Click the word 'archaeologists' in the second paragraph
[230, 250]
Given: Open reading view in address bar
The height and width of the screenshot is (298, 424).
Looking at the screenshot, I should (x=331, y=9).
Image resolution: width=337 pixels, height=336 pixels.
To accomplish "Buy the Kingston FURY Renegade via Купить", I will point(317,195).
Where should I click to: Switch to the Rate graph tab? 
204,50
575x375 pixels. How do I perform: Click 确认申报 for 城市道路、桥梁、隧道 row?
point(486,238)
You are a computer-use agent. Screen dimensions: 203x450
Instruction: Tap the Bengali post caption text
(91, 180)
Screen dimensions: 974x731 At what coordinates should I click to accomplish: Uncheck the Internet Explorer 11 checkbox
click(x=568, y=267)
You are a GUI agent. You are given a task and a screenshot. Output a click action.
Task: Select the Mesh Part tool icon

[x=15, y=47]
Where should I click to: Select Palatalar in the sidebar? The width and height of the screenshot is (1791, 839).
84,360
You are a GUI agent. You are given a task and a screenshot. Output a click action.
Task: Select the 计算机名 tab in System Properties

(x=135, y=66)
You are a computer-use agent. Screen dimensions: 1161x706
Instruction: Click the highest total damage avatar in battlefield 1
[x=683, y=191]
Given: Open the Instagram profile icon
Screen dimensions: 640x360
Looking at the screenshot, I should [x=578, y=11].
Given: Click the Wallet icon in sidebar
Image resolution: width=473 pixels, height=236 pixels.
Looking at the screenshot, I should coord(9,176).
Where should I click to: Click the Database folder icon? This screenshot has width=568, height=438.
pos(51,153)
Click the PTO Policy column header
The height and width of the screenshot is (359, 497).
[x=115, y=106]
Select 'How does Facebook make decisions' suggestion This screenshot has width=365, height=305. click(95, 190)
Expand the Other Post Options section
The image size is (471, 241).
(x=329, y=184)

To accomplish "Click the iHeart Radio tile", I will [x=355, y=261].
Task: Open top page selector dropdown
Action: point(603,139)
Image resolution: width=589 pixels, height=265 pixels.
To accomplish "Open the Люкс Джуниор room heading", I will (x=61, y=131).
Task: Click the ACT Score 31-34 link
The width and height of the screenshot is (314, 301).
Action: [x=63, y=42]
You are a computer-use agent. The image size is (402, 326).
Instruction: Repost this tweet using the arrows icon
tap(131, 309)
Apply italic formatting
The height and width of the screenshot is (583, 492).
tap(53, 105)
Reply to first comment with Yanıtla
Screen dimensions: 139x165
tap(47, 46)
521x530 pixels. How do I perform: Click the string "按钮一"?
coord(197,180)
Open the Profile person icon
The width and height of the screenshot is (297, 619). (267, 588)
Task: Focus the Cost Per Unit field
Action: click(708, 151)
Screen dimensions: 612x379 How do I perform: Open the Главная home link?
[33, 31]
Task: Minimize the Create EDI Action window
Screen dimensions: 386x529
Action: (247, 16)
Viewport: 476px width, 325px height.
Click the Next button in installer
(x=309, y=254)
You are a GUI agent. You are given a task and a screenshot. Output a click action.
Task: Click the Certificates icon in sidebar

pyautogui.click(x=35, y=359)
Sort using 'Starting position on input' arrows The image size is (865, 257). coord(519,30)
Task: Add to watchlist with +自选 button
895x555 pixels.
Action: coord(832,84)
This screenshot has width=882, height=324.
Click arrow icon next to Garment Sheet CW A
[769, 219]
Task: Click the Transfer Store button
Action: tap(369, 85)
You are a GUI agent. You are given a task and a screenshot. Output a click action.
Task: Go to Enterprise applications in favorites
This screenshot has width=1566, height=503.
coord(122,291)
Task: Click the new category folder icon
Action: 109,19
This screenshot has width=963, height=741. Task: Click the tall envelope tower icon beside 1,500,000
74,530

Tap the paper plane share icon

--------

◆ **ACTIVITY**: Please say how many lines in the records above contain the word "computer". Give the number alone.

◆ **SOLUTION FOR THIS PROBLEM**: 3